Assessment of Margins in Veterinary Surgical Pathology

Contents

 

What is expected in margin evaluation?

The assessment of surgical margins in the reporting of submissions of neoplasia is critical to the decision-making in treatment and management of clinical patients. The assessment of margins helps the surgeon and veterinarian or oncologist determine if local control has been achieved with a high degree of certainty. Good communication between the clinician, surgeon, laboratory technologist and pathologist will greatly improve the information provided, ensure that the samples are evaluated correctly and the appropriate decisions are made for the patient by the owner.

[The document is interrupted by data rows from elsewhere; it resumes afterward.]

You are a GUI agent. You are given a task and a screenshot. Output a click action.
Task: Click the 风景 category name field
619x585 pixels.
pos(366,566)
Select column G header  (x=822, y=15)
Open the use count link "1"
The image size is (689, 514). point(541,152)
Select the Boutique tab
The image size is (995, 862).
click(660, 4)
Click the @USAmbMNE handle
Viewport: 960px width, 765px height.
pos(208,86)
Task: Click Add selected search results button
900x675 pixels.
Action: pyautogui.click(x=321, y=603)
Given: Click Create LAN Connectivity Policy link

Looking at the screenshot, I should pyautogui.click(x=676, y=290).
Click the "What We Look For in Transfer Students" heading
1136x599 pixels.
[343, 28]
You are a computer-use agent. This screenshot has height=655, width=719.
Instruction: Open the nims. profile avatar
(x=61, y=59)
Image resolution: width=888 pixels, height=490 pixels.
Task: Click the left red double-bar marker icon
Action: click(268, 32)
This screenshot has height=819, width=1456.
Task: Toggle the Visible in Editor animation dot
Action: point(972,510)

There is a real dicotomy with what is expected in margin assessment. Primary care veterinarians have different expectations to secondary or tertiary care practices.

A. Medical and surgical oncologists expect three things about margin assessment from the pathologist and their reports . They are

  1. relationship of the neoplasm to the surrounding tissue
  2. presence (or absence) of tissue barriers that define the compartment in which the tumor grows
  3. measurement of the distance from neoplastic cells to an inked margin (called the histologic tumor free distance or histologic tumor free margin width)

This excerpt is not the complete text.